* [EXERCISE] Please write out every one of the items below exactly as it appears, line by line.

* [RECORDS SHOWN]
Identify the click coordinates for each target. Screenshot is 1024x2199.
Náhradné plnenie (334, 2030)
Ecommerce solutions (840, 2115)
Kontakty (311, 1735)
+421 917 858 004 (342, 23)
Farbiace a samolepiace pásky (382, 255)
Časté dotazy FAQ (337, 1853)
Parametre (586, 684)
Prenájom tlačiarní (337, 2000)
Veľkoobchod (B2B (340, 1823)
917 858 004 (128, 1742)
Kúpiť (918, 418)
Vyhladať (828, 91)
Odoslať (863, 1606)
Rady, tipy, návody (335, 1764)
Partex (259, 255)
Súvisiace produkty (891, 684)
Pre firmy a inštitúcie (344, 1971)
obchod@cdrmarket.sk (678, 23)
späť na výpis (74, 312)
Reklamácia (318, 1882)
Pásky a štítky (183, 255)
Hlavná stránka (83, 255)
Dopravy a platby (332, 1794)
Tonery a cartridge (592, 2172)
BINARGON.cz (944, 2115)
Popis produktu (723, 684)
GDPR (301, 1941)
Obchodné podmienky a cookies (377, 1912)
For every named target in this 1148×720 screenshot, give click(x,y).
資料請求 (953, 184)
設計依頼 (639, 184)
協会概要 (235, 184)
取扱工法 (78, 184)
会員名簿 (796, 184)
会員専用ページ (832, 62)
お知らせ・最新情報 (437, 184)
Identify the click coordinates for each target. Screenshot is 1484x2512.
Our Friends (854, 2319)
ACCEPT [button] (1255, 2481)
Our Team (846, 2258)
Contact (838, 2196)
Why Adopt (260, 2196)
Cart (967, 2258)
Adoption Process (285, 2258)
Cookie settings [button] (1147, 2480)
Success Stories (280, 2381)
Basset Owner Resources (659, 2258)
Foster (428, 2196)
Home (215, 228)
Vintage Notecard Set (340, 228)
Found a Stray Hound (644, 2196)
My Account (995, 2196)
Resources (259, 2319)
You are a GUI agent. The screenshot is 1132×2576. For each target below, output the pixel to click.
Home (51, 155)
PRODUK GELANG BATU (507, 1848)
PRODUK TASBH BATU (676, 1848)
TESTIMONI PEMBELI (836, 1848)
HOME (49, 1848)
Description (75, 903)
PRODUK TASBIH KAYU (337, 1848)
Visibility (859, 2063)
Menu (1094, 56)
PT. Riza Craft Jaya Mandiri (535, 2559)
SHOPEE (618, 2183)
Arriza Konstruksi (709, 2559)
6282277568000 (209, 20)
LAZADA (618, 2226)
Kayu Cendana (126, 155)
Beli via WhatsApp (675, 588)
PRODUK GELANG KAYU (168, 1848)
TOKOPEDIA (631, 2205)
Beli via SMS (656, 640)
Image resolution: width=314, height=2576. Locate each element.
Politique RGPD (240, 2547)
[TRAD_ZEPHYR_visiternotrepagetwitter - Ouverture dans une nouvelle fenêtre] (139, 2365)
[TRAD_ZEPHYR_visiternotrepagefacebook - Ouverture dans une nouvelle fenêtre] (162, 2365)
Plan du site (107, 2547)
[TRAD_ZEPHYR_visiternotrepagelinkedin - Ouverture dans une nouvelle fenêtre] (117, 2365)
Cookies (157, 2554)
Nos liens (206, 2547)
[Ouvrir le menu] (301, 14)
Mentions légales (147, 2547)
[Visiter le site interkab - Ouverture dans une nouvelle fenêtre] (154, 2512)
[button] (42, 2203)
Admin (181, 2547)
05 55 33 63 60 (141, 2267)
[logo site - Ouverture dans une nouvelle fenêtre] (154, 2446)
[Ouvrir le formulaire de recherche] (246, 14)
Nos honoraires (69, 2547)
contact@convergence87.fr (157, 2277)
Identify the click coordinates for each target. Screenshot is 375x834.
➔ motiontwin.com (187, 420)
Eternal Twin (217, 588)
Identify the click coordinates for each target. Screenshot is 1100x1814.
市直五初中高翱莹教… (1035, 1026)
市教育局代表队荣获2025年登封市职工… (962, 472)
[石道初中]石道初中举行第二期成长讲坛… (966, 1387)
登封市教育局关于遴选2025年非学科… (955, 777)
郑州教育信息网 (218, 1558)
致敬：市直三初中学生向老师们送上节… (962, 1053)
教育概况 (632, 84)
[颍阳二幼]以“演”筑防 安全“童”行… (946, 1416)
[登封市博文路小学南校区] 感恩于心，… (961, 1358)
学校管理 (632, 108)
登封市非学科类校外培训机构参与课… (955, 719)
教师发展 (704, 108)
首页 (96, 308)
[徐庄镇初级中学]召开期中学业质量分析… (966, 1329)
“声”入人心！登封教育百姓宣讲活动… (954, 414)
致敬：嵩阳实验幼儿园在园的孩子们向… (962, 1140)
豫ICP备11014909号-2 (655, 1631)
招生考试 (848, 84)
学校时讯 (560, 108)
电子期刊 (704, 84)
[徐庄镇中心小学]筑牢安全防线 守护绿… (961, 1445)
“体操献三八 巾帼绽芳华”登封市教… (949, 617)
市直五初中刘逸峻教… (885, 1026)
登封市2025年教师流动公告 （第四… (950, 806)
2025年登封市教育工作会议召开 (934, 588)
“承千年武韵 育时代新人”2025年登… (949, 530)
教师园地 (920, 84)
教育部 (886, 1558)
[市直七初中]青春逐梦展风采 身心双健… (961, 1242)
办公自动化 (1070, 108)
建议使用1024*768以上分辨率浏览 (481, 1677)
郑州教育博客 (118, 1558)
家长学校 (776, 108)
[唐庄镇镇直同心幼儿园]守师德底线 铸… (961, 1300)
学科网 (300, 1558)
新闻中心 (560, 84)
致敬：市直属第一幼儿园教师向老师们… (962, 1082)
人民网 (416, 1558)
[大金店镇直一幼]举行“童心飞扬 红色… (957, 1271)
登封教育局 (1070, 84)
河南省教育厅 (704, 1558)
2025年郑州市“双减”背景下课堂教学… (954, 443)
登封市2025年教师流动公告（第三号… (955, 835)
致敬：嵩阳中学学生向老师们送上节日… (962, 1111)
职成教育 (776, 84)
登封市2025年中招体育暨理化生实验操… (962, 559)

* [SOLUTION FOR THIS TASK]
Identify the click coordinates for each target. Screenshot is 1024x2199.
Náhradné plnenie (334, 2030)
Ecommerce solutions (840, 2115)
Kontakty (311, 1735)
+421 917 858 004 (342, 23)
Farbiace a samolepiace pásky (382, 255)
Časté dotazy FAQ (337, 1853)
Parametre (586, 684)
Prenájom tlačiarní (337, 2000)
Veľkoobchod (B2B (340, 1823)
917 858 004 (128, 1742)
Kúpiť (918, 418)
Vyhladať (828, 91)
Odoslať (863, 1606)
Rady, tipy, návody (335, 1764)
Partex (259, 255)
Súvisiace produkty (891, 684)
Pre firmy a inštitúcie (344, 1971)
obchod@cdrmarket.sk (678, 23)
späť na výpis (74, 312)
Reklamácia (318, 1882)
Pásky a štítky (183, 255)
Hlavná stránka (83, 255)
Dopravy a platby (332, 1794)
Tonery a cartridge (592, 2172)
BINARGON.cz (944, 2115)
Popis produktu (723, 684)
GDPR (301, 1941)
Obchodné podmienky a cookies (377, 1912)
For every named target in this 1148×720 screenshot, give click(x,y).
資料請求 (953, 184)
設計依頼 (639, 184)
協会概要 (235, 184)
取扱工法 (78, 184)
会員名簿 (796, 184)
会員専用ページ (832, 62)
お知らせ・最新情報 (437, 184)
Identify the click coordinates for each target. Screenshot is 1484x2512.
Our Friends (854, 2319)
ACCEPT [button] (1255, 2481)
Our Team (846, 2258)
Contact (838, 2196)
Why Adopt (260, 2196)
Cart (967, 2258)
Adoption Process (285, 2258)
Cookie settings [button] (1147, 2480)
Success Stories (280, 2381)
Basset Owner Resources (659, 2258)
Foster (428, 2196)
Home (215, 228)
Vintage Notecard Set (340, 228)
Found a Stray Hound (644, 2196)
My Account (995, 2196)
Resources (259, 2319)
You are a GUI agent. The screenshot is 1132×2576. For each target below, output the pixel to click.
Home (51, 155)
PRODUK GELANG BATU (507, 1848)
PRODUK TASBH BATU (676, 1848)
TESTIMONI PEMBELI (836, 1848)
HOME (49, 1848)
Description (75, 903)
PRODUK TASBIH KAYU (337, 1848)
Visibility (859, 2063)
Menu (1094, 56)
PT. Riza Craft Jaya Mandiri (535, 2559)
SHOPEE (618, 2183)
Arriza Konstruksi (709, 2559)
6282277568000 (209, 20)
LAZADA (618, 2226)
Kayu Cendana (126, 155)
Beli via WhatsApp (675, 588)
PRODUK GELANG KAYU (168, 1848)
TOKOPEDIA (631, 2205)
Beli via SMS (656, 640)
Image resolution: width=314, height=2576. Locate each element.
Politique RGPD (240, 2547)
[TRAD_ZEPHYR_visiternotrepagetwitter - Ouverture dans une nouvelle fenêtre] (139, 2365)
[TRAD_ZEPHYR_visiternotrepagefacebook - Ouverture dans une nouvelle fenêtre] (162, 2365)
Plan du site (107, 2547)
[TRAD_ZEPHYR_visiternotrepagelinkedin - Ouverture dans une nouvelle fenêtre] (117, 2365)
Cookies (157, 2554)
Nos liens (206, 2547)
[Ouvrir le menu] (301, 14)
Mentions légales (147, 2547)
[Visiter le site interkab - Ouverture dans une nouvelle fenêtre] (154, 2512)
[button] (42, 2203)
Admin (181, 2547)
05 55 33 63 60 (141, 2267)
[logo site - Ouverture dans une nouvelle fenêtre] (154, 2446)
[Ouvrir le formulaire de recherche] (246, 14)
Nos honoraires (69, 2547)
contact@convergence87.fr (157, 2277)
Identify the click coordinates for each target. Screenshot is 375x834.
➔ motiontwin.com (187, 420)
Eternal Twin (217, 588)
Identify the click coordinates for each target. Screenshot is 1100x1814.
市直五初中高翱莹教… (1035, 1026)
市教育局代表队荣获2025年登封市职工… (962, 472)
[石道初中]石道初中举行第二期成长讲坛… (966, 1387)
登封市教育局关于遴选2025年非学科… (955, 777)
郑州教育信息网 (218, 1558)
致敬：市直三初中学生向老师们送上节… (962, 1053)
教育概况 (632, 84)
[颍阳二幼]以“演”筑防 安全“童”行… (946, 1416)
[登封市博文路小学南校区] 感恩于心，… (961, 1358)
学校管理 (632, 108)
登封市非学科类校外培训机构参与课… (955, 719)
教师发展 (704, 108)
首页 (96, 308)
[徐庄镇初级中学]召开期中学业质量分析… (966, 1329)
“声”入人心！登封教育百姓宣讲活动… (954, 414)
致敬：嵩阳实验幼儿园在园的孩子们向… (962, 1140)
豫ICP备11014909号-2 (655, 1631)
招生考试 (848, 84)
学校时讯 (560, 108)
电子期刊 (704, 84)
[徐庄镇中心小学]筑牢安全防线 守护绿… (961, 1445)
“体操献三八 巾帼绽芳华”登封市教… (949, 617)
市直五初中刘逸峻教… (885, 1026)
登封市2025年教师流动公告 （第四… (950, 806)
2025年登封市教育工作会议召开 (934, 588)
“承千年武韵 育时代新人”2025年登… (949, 530)
教师园地 (920, 84)
教育部 (886, 1558)
[市直七初中]青春逐梦展风采 身心双健… (961, 1242)
办公自动化 (1070, 108)
建议使用1024*768以上分辨率浏览 (481, 1677)
郑州教育博客 (118, 1558)
家长学校 (776, 108)
[唐庄镇镇直同心幼儿园]守师德底线 铸… (961, 1300)
学科网 (300, 1558)
新闻中心 (560, 84)
致敬：市直属第一幼儿园教师向老师们… (962, 1082)
人民网 (416, 1558)
[大金店镇直一幼]举行“童心飞扬 红色… (957, 1271)
登封教育局 (1070, 84)
河南省教育厅 (704, 1558)
2025年郑州市“双减”背景下课堂教学… (954, 443)
登封市2025年教师流动公告（第三号… (955, 835)
致敬：嵩阳中学学生向老师们送上节日… (962, 1111)
职成教育 (776, 84)
登封市2025年中招体育暨理化生实验操… (962, 559)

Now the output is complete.